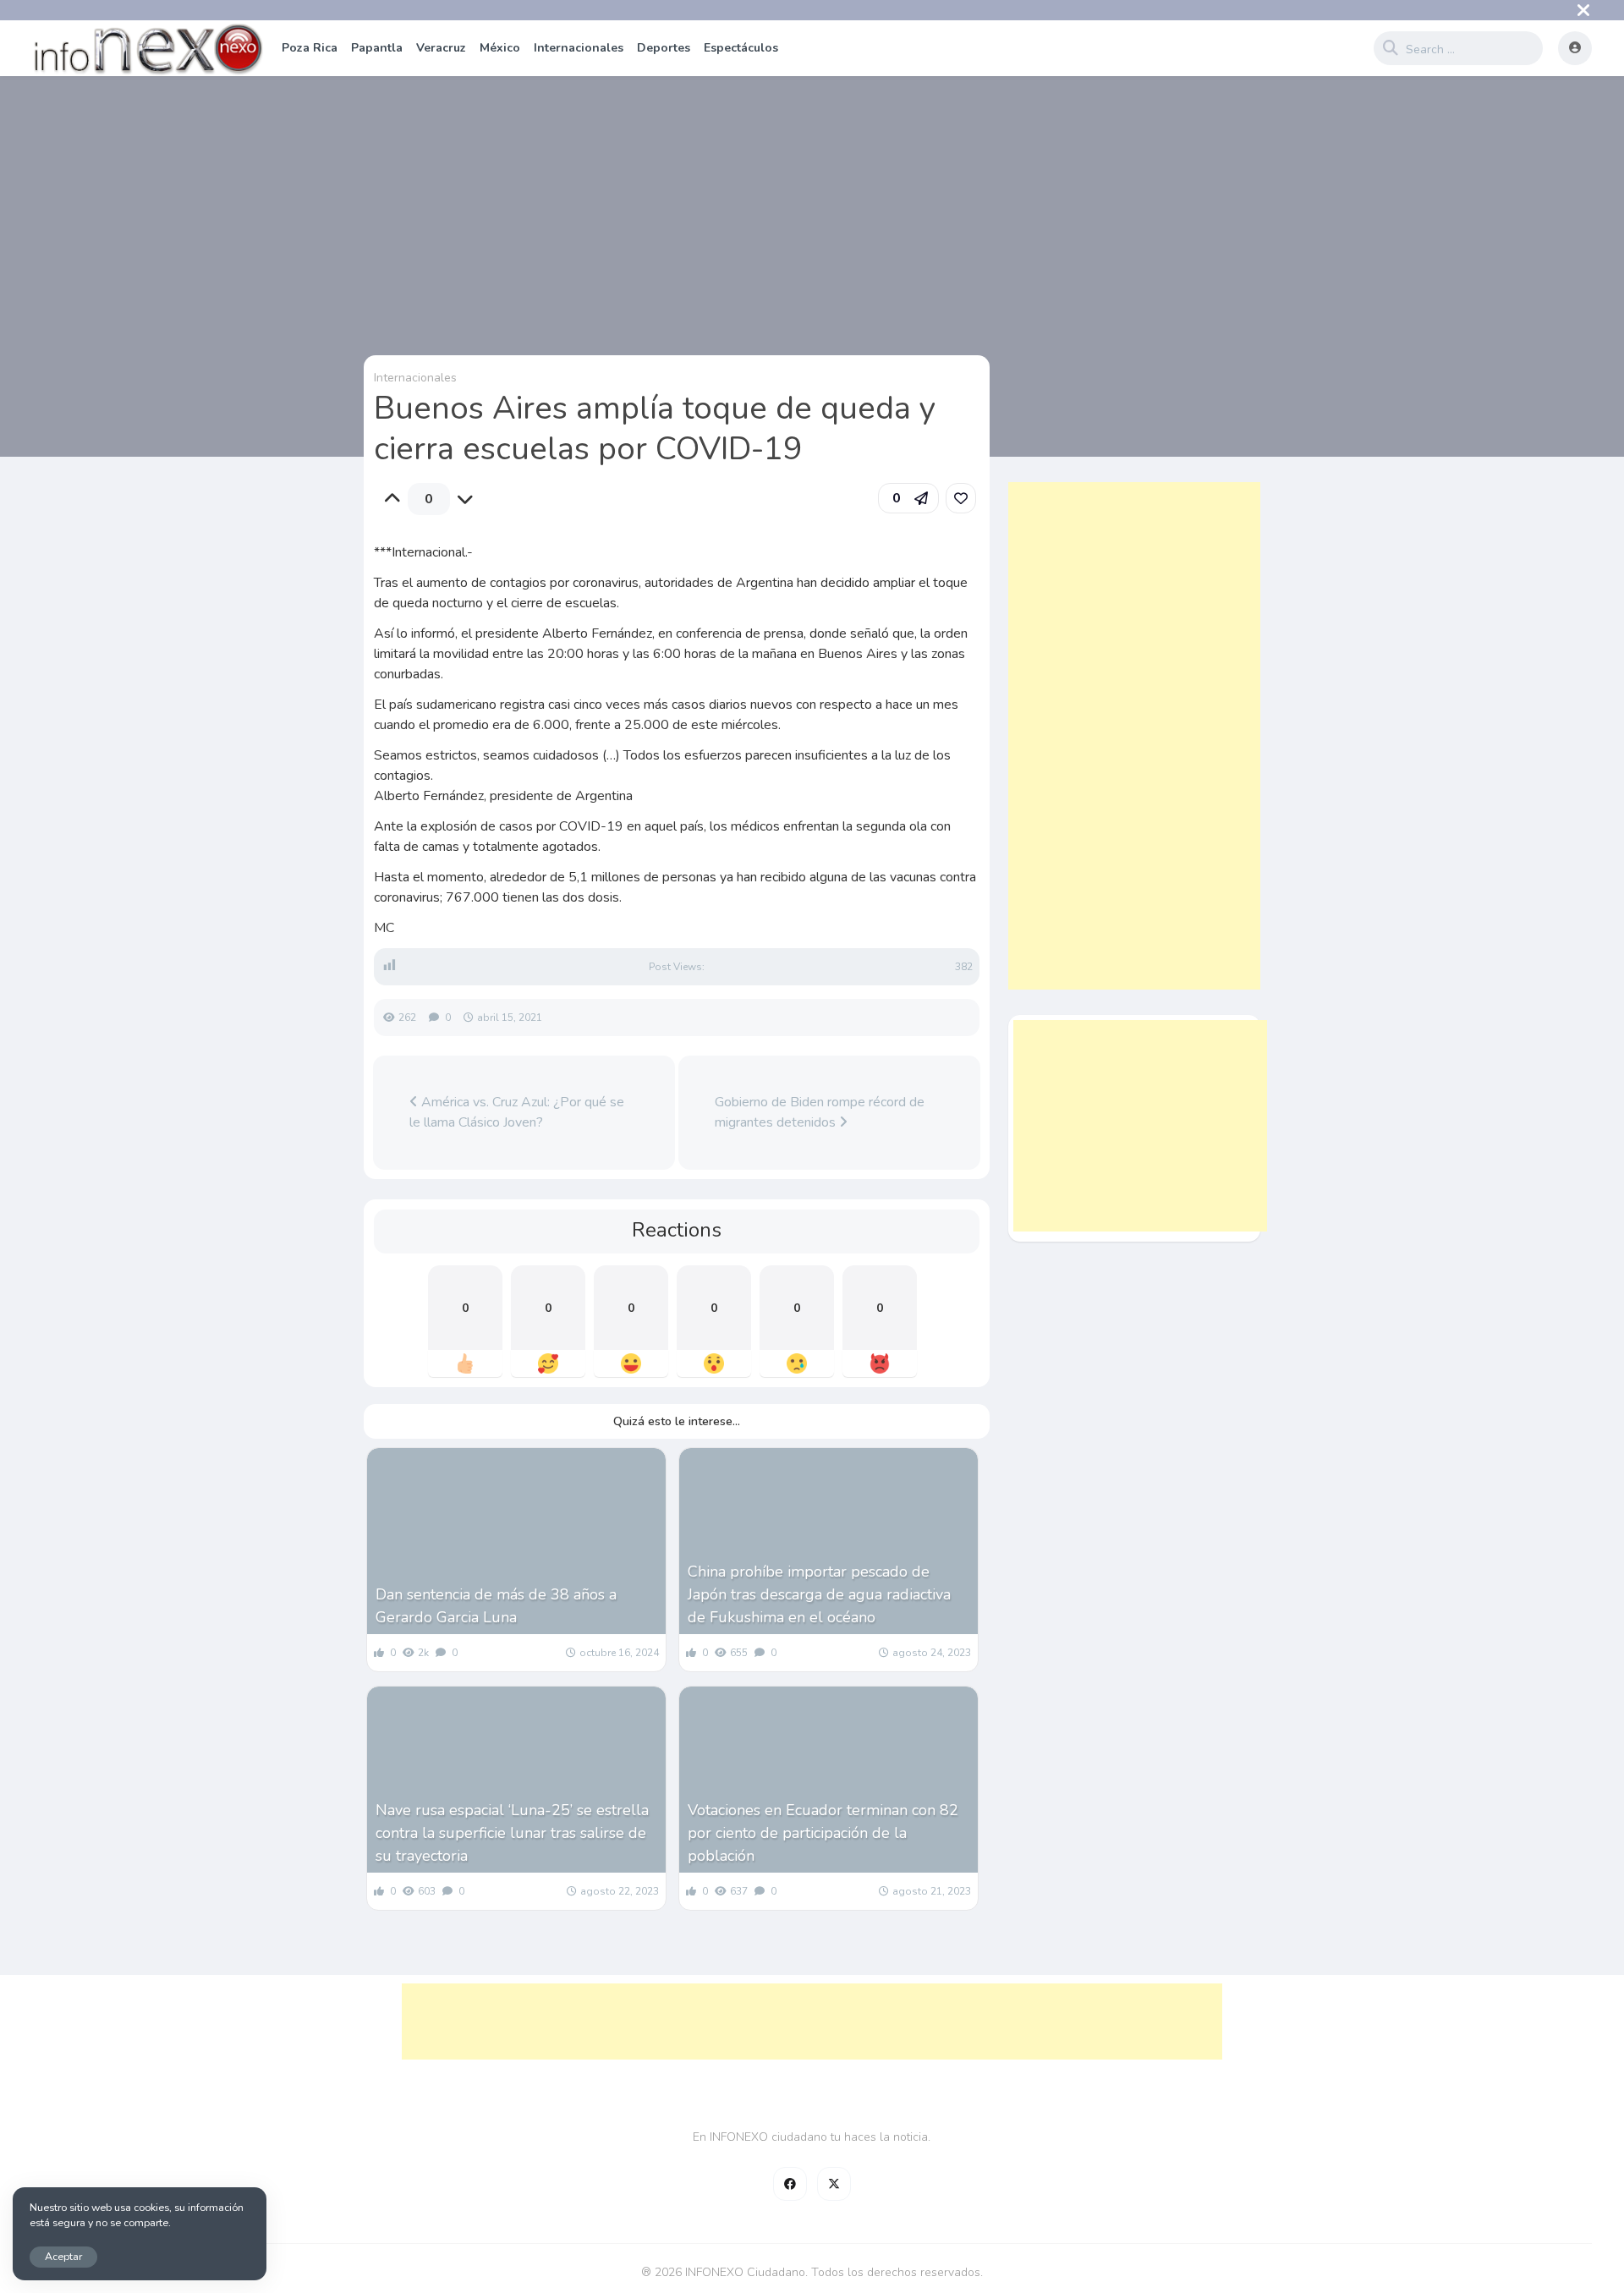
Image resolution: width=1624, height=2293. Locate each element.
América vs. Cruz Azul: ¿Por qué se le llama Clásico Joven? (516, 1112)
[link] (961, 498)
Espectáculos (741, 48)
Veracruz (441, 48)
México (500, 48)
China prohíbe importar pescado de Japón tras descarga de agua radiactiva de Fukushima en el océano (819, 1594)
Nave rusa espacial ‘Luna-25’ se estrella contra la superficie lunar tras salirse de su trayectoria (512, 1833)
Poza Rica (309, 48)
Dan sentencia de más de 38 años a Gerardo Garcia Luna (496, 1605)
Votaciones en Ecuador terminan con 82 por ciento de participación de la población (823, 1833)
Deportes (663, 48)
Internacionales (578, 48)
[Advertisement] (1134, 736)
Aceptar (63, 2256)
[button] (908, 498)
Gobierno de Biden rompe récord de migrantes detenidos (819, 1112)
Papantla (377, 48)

################

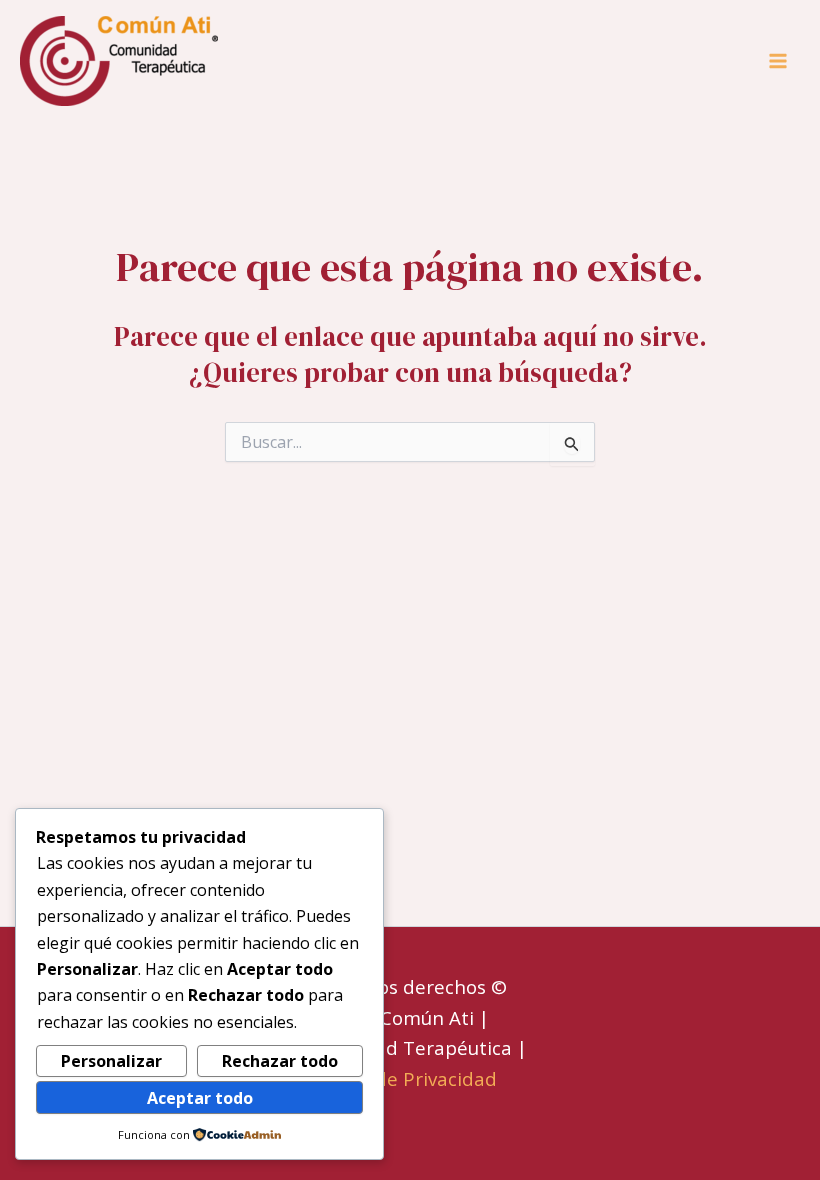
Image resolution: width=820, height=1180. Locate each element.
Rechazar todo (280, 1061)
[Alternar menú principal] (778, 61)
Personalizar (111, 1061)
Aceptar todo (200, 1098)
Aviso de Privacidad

################

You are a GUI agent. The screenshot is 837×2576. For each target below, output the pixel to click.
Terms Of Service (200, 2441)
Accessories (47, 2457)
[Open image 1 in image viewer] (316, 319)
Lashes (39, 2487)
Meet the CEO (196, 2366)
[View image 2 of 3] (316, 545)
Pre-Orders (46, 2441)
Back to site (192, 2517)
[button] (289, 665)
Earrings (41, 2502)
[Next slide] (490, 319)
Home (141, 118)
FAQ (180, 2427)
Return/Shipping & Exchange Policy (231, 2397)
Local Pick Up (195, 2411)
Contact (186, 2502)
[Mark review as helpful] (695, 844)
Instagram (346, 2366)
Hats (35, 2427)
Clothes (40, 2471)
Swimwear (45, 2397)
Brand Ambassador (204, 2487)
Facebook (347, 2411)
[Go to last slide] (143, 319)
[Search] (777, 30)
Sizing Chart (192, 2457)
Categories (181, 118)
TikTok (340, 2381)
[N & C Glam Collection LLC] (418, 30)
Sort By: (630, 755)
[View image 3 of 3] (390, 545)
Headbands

################

Problem details >> Copy here each line of the preceding records with "width" in it.

Solution to this exercise >>
Image resolution: width=1624, height=2293. Locate each element.
Image resolution: width=820, height=1180. Locate each element.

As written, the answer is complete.